Kötülüğe İyilikle Mukâbele Etmenin Hikmeti

Nübüvveti

Kötülüğe iyilikle mukâbele etmenin hikmeti nedir?

Peygamber (s.a.v.) Efendimiz’in hayâtı, kötülüğe karşı af ve iyilikle mukâbele edebilmenin zirve tezâhürleriyle doludur. O, âlemlere rahmet olarak gönderildiği için, O’nun şefkat, merhamet ve muhabbeti, bütün insanları ihâta ederdi.

Bir gün kendisinden, ezâ ve cefâlarından iyice bîzâr oldukları müşriklere lânet etmesini istediler.

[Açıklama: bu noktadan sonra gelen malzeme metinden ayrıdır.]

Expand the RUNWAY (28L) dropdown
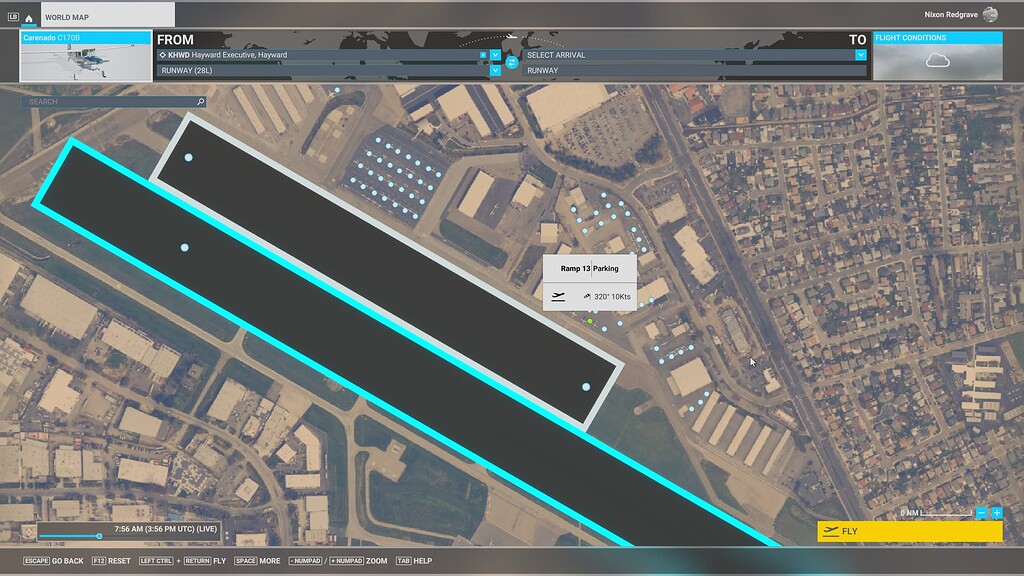Screen dimensions: 1024x576 tap(495, 71)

O ise:

“Ben lânetçi olarak değil, âlemlere rahmet olarak gönderildim.” buyurdu. (Müslim, Birr, 87)

Zira O’nun azîz rûhu, eşsiz bir şefkat ve merhamet hazînesi olduğu için, en büyük gâyesi de, bütün insanlığın kurtuluşu idi.

İslâm’ı tebliğ etmek için Tâif’e gittiği zaman, câhil ve putperest Tâif halkı O’nu taşlamışlardı. Efendimiz (s.a.v.) geri dönmüş, hüzün ve gamla dolu bir hâlde yürürken Cenâb-ı Hak, Habîb’ini tesellî için Cebrâîl u ile Dağlar Meleği’ni gönderdi. Melek, dilerse oradaki iki dağı Tâiflilerin başına geçirebileceğini bildirdi. Âlemlere Rahmet Efendimiz ise:

“–Hayır, ben Cenâb-ı Hakk’ın, onların neslinden sadece Allâh’a ibâdet edecek ve O’na hiçbir şeyi ortak koşmayacak kimseler çıkarmasını dilerim.” buyurdu. (Buhârî, Bed’ü’l-Halk, 7; Müslim, Cihâd, 111)

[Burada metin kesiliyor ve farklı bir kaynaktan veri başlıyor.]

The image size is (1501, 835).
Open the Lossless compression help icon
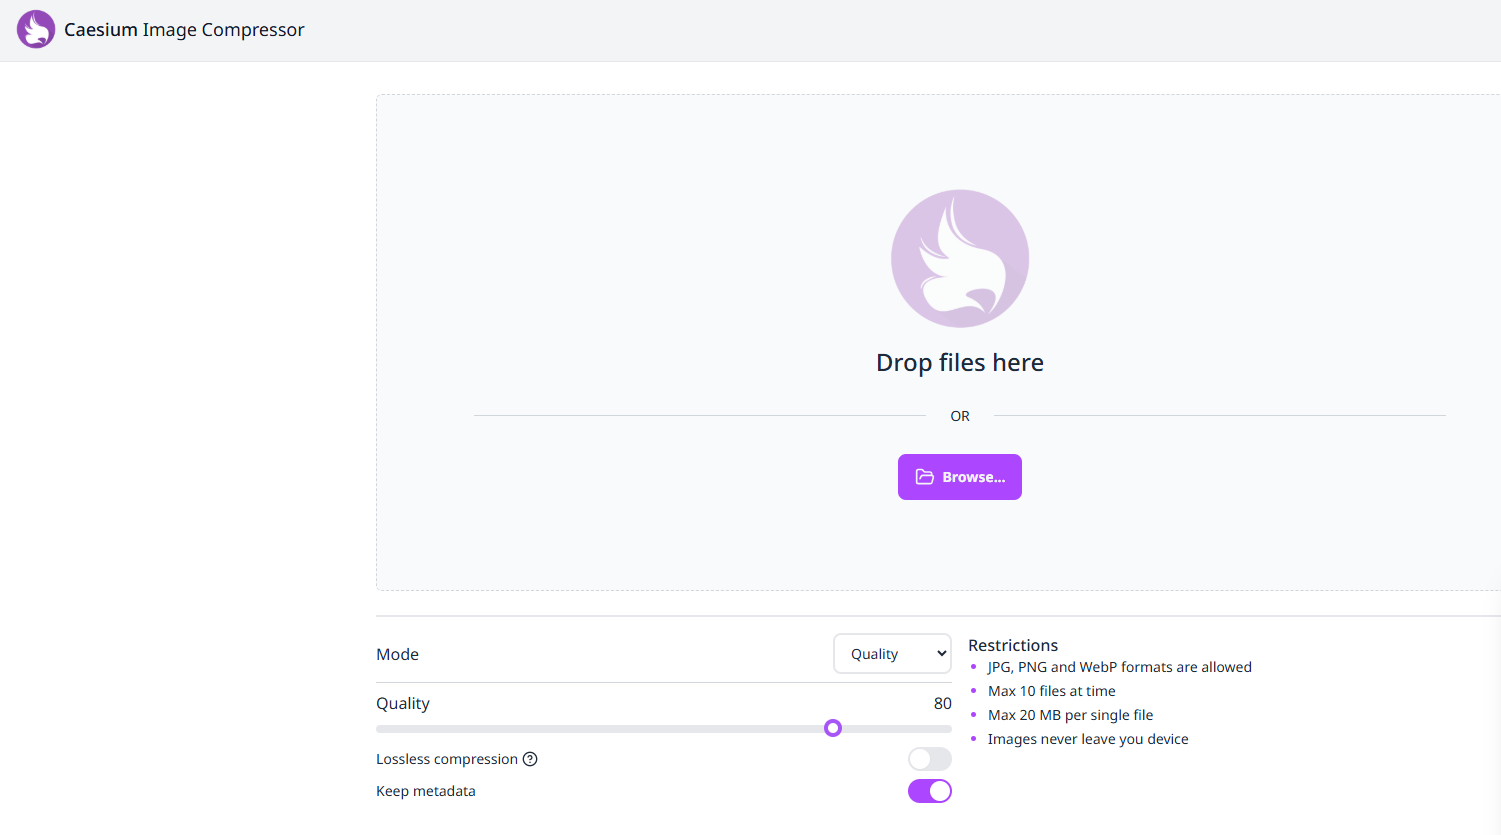click(530, 759)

EFENDİMİZ'İN BÜYÜK FÂZİLETİNİN TEZÂHÜRÜ

Tâifliler, hicrî 9. seneye kadar inançsızlıkta şiddetle direnip müslümanlara çok ağır zâyiat verdirdiler. Nihâyet müslümanlar daha fazla dayanamayıp:

“–Yâ Rasûlallâh! Sakîf Kabîlesi’nin okları ve mızrakları bizi yaktı, perişan etti. Artık şunlara bedduâ etseniz!..” diye ricâda bulundular. Fakat Peygamber Efendimiz (s.a.v.) :

“–Yâ Rabbî! Sakîf Kabîlesi’ne hidâyet nasîb eyle! Onları bize gönder!” diye niyâz etti. Bir müddet sonra Tâif halkı, Medîne-i Münevvere’ye gelerek İslâm ile şereflendi. (İbn-i Hi­şâm, IV, 134; Tirmizî, Menâkıb, 73/3942)

Rasûl-i Ekrem (s.a.v.)  Efendimiz’in bu yüksek fazîletinin en büyük tezâhürlerinden biri de Mekke’nin fethedildiği gün yaşanmıştır. Yıllarca müslümanlara olmadık zulümlerle âdeta kan kusturan ve terör estiren Mekkeli müşrikler, o gün müslümanların eline düşmüştü. Efendimiz’in mübârek ağzından çıkacak bir emir, hepsinin hak ettiği cezâyı bulması için kâfî idi.

Efendimiz (s.a.v.)  Kâbe’de toplanmış olan Mekkelilere:

“–Ey Kureyş topluluğu! Şimdi benim, sizin hakkınızda ne yapacağımı sanırsınız?” diye sordu. Kureyşliler:

“–Biz Sen’in hayır ve iyilik yapacağını umarak; «Hayır yapacaksın!» deriz. Sen, kerem ve iyilik sahibi bir kardeşsin! Kerem ve iyilik sahibi bir kardeş oğlusun!..” dediler.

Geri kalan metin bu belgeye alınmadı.